Durante una entrevista en el Senado de la República, el legislador sostuvo que la iniciativa no responde a criterios de austeridad, como ha defendido el oficialismo, sino a una estrategia para debilitar al árbitro electoral y concentrar el poder político en manos de Morena. Según su postura, el objetivo de fondo sería replicar esquemas autoritarios similares a los que, afirmó, se han implementado en Venezuela bajo el gobierno de Nicolás Maduro.
Añorve Baños aseguró que la reforma es un “traje a la medida” que pretende reducir la capacidad operativa del Instituto Nacional Electoral, limitar la representación proporcional en los municipios y, con ello, disminuir los contrapesos en los gobiernos locales. A su juicio, estos cambios no son aislados, sino parte de una ruta para consolidar un modelo de partido hegemónico.
En su argumentación, el senador también vinculó la iniciativa con intentos previos del expresidente Andrés Manuel López Obrador por modificar el sistema electoral, recordando que reformas anteriores fueron frenadas por la Suprema Corte de Justicia de la Nación. En ese contexto, acusó que el actual gobierno ha buscado influir en el Poder Judicial, debilitando los equilibrios institucionales.
El legislador fue más allá al señalar que, según su interpretación, el Plan B abriría la puerta para que la presidenta Claudia Sheinbaum Pardo tenga presencia en procesos electorales intermedios, lo que —dijo— generaría ventajas indebidas mediante el uso de recursos públicos, afectando la equidad en la contienda.
En tono frontal, advirtió que su bancada votará en contra de la reforma, al considerar que representa un riesgo para la democracia mexicana. No obstante, reconoció que la mayoría legislativa del oficialismo podría facilitar su aprobación tanto en el Congreso de la Unión como en los congresos estatales.

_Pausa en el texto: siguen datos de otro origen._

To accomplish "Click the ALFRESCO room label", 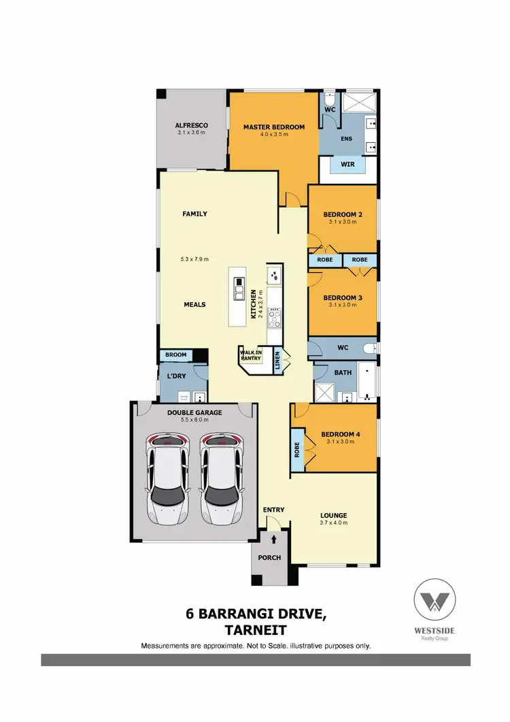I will click(191, 126).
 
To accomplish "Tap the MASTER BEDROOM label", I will click(274, 127).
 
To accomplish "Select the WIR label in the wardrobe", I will click(347, 164).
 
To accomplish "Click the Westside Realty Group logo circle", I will click(435, 600).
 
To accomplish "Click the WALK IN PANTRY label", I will click(250, 354).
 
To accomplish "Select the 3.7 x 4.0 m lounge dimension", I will click(333, 523).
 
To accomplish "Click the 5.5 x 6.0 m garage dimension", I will click(194, 420).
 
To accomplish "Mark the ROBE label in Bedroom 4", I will click(297, 449).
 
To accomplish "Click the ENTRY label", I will click(273, 510).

El senador también enmarcó la discusión de la reforma dentro de un contexto más amplio de inconformidad social, al referirse a temas como el crecimiento económico, la deuda pública, la inflación y el costo de los combustibles, que —según dijo— han generado malestar ciudadano y podrían influir en los procesos electorales futuros.
En otro frente, cuestionó la postura del expresidente López Obrador frente a gobiernos como el de Cuba y Venezuela, señalando incongruencias políticas y advirtiendo posibles tensiones en la relación con Estados Unidos, particularmente en el contexto de la renegociación del tratado comercial entre ambos países.
Con un discurso cargado de आरोपaciones y advertencias, Añorve Baños colocó el debate del Plan B en un terreno de alta confrontación política, donde ya no solo se discuten ajustes legales o administrativos, sino el rumbo mismo del sistema democrático en México y la permanencia de sus contrapesos institucionales.